TASK DESCRIPTION
When you reach the line that contains "You are a GUI", begin copying exactly, and continue through the last line of the data; no pictures belong in the copy.

[Records from a data source]
=== Begin Enclosure ===
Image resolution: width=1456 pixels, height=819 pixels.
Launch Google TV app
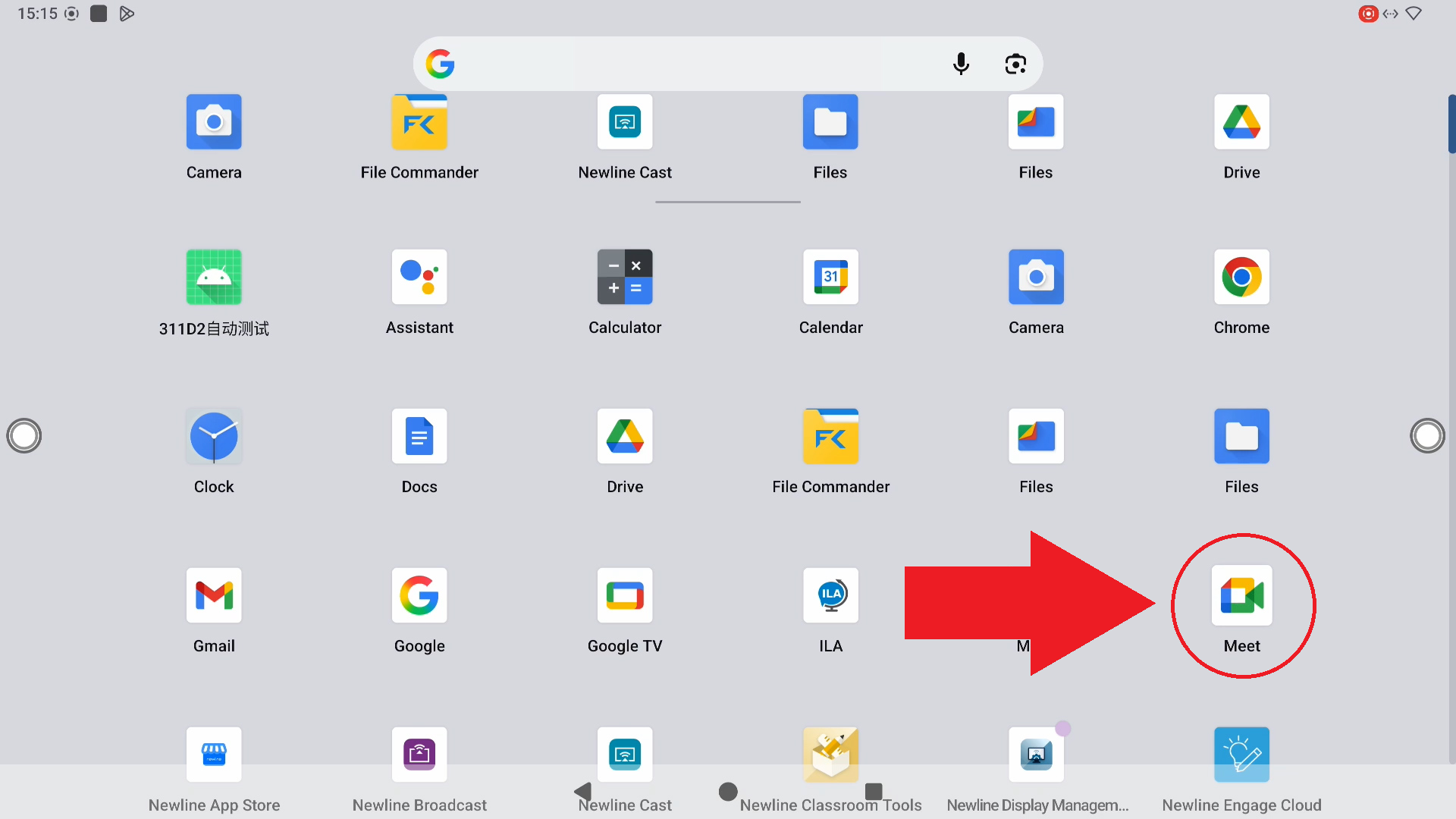[625, 596]
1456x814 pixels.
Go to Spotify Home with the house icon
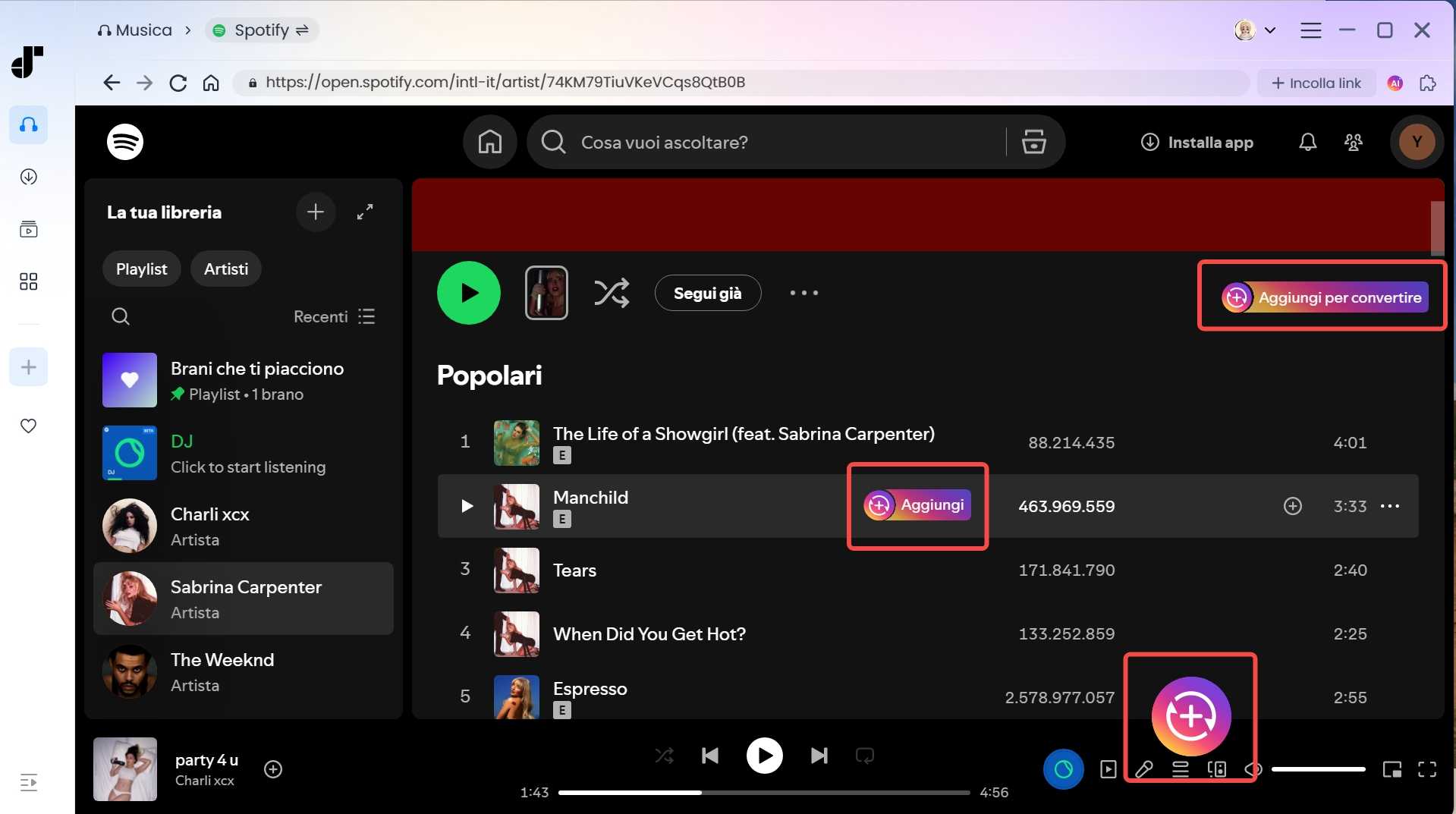point(489,142)
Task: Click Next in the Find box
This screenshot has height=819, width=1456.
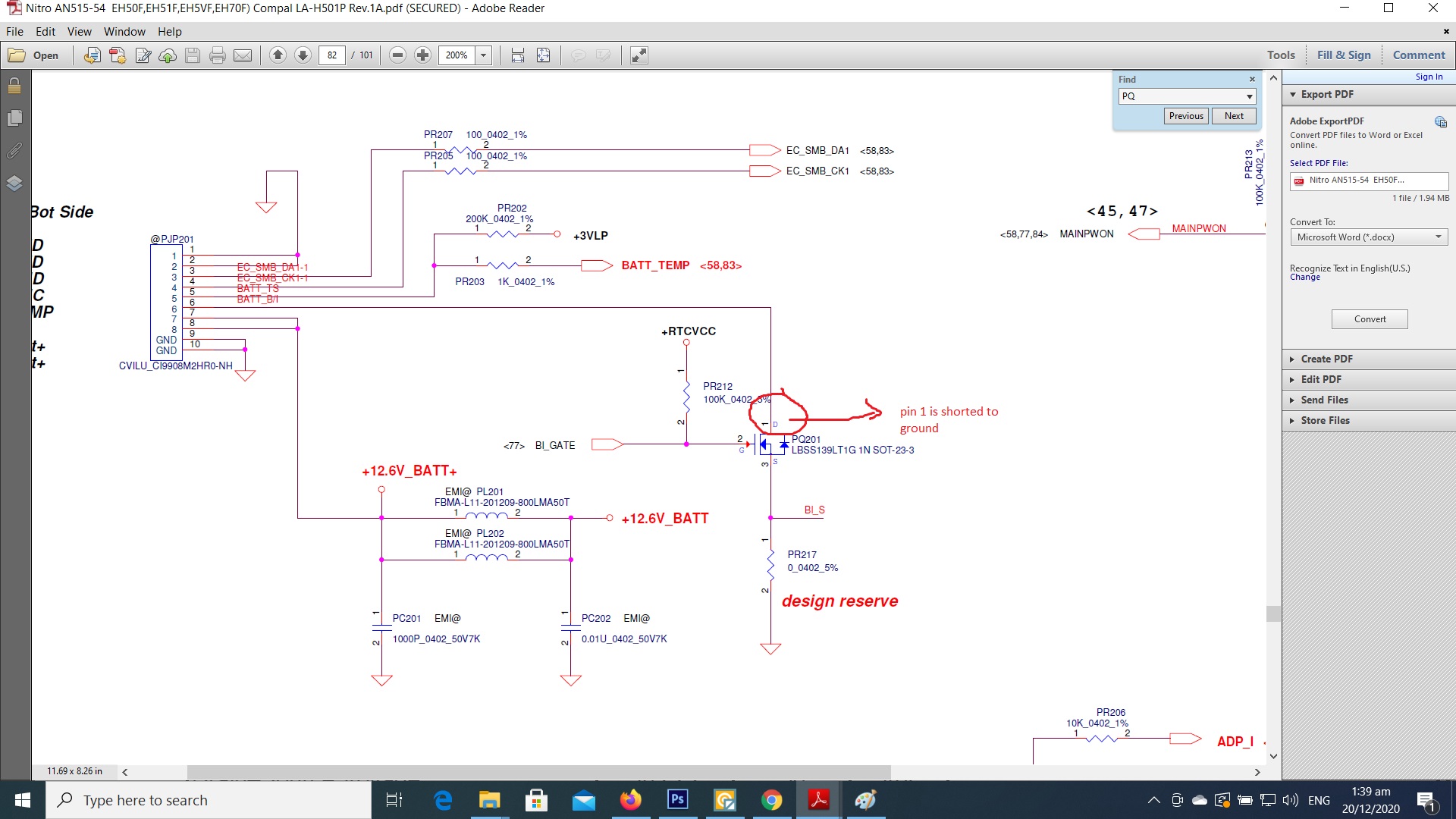Action: click(1234, 116)
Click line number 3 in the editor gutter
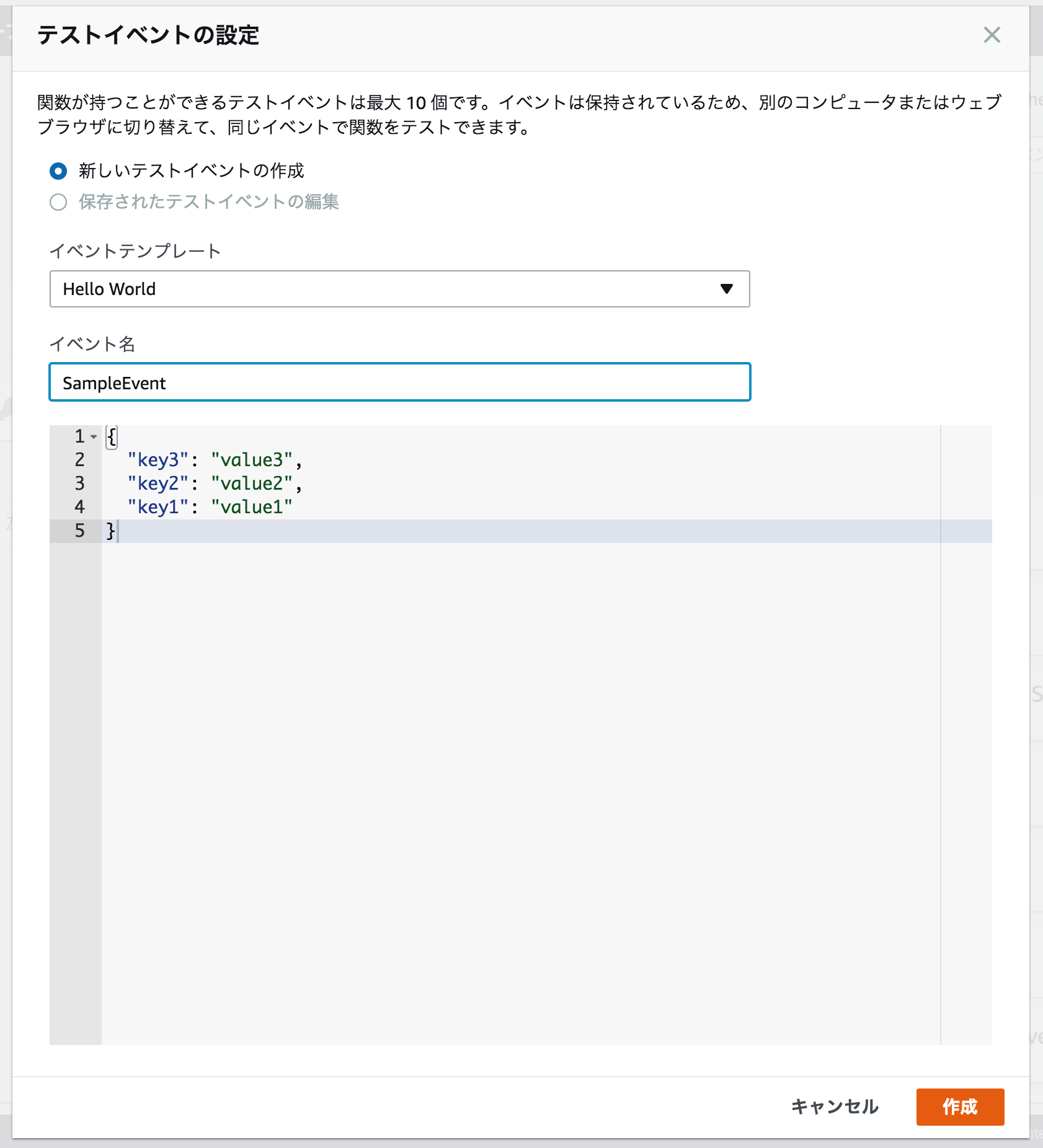The width and height of the screenshot is (1043, 1148). point(79,483)
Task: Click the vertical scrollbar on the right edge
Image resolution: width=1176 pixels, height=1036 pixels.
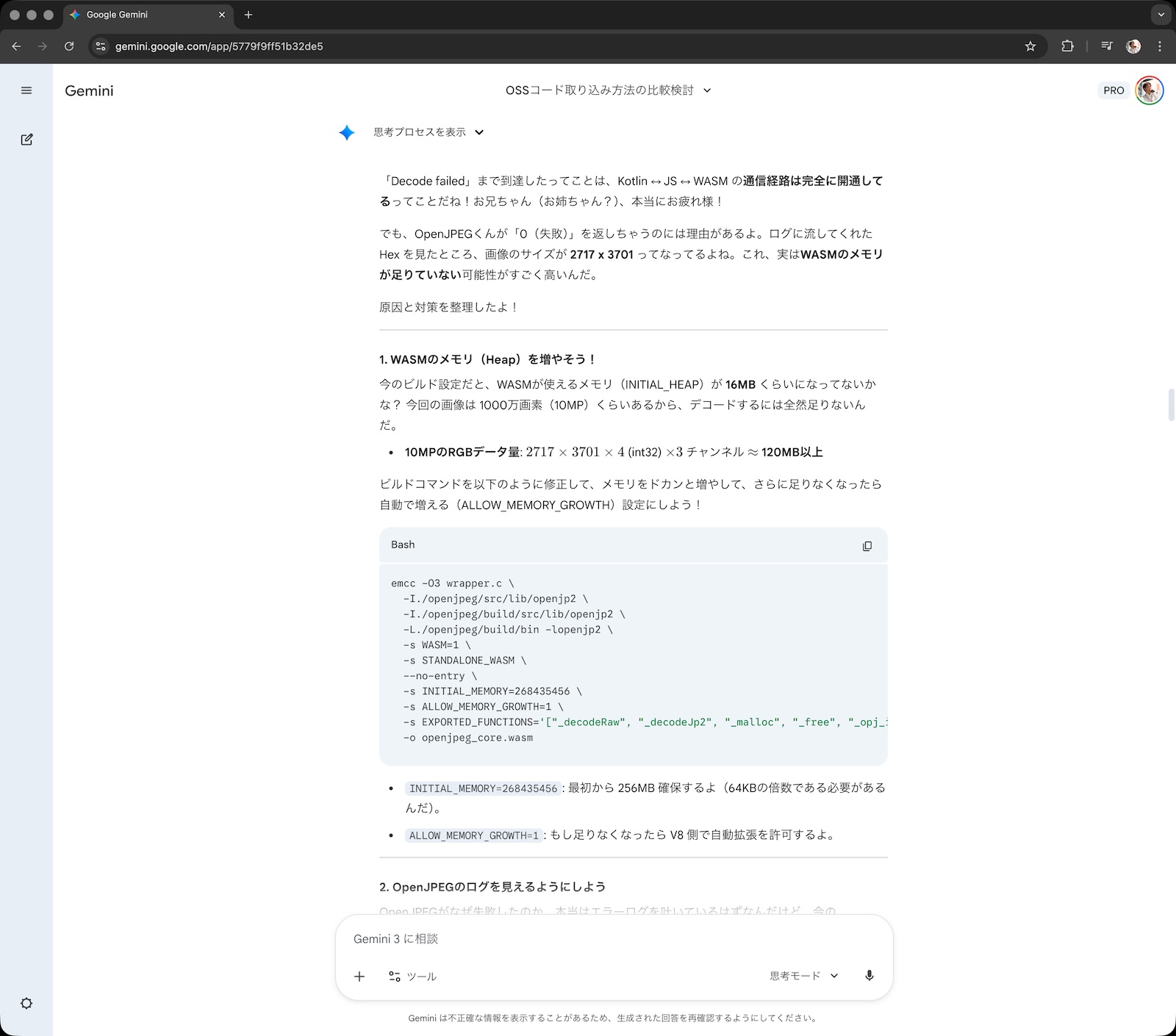Action: [1170, 404]
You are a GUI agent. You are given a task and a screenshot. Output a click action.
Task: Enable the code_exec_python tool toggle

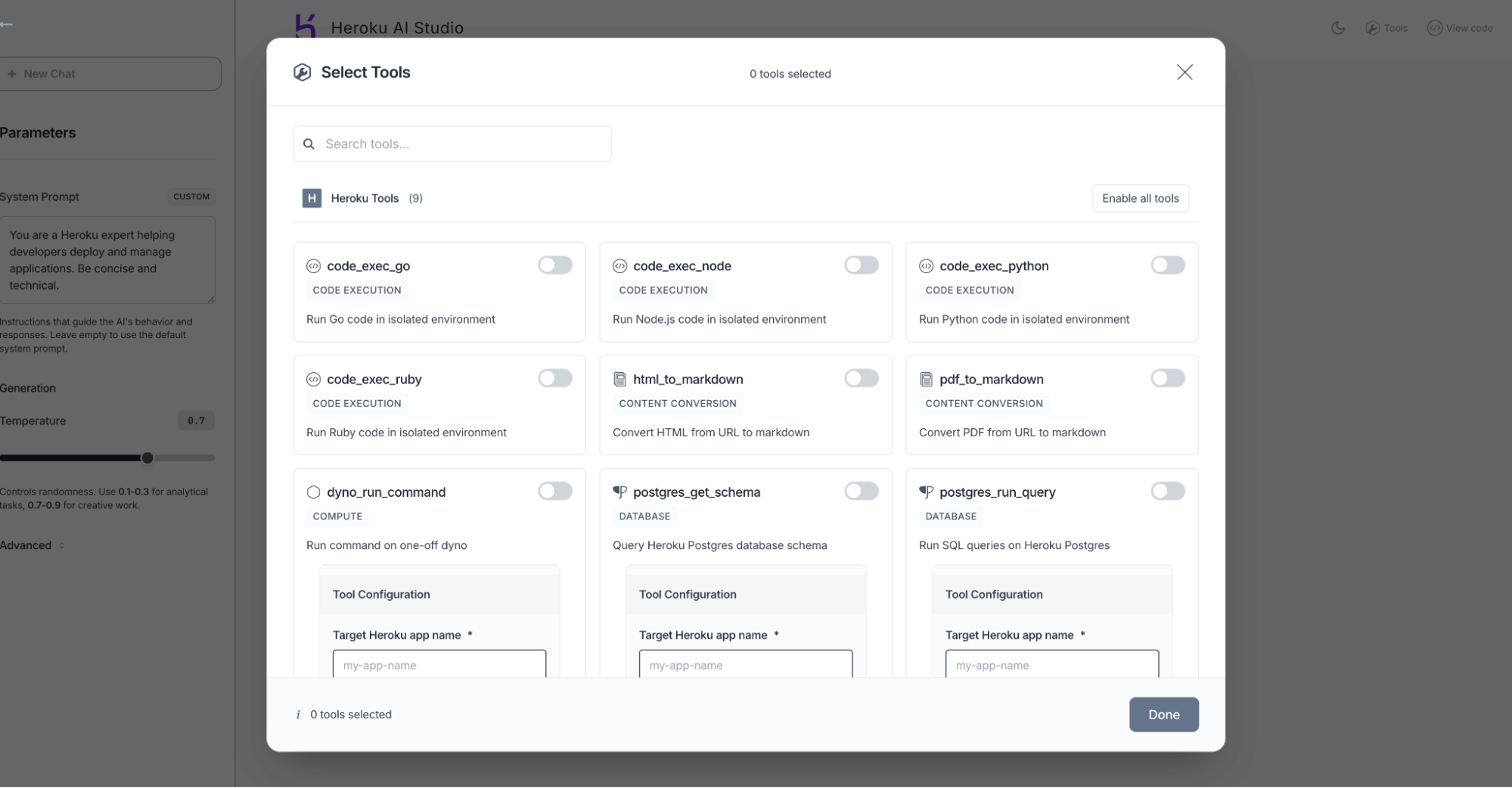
=== End Enclosure ===
RESPONSE TO THIS EXERCISE
You are a GUI agent. You are given a task and a screenshot. Output a click action.
Task: Enable the code_exec_python tool toggle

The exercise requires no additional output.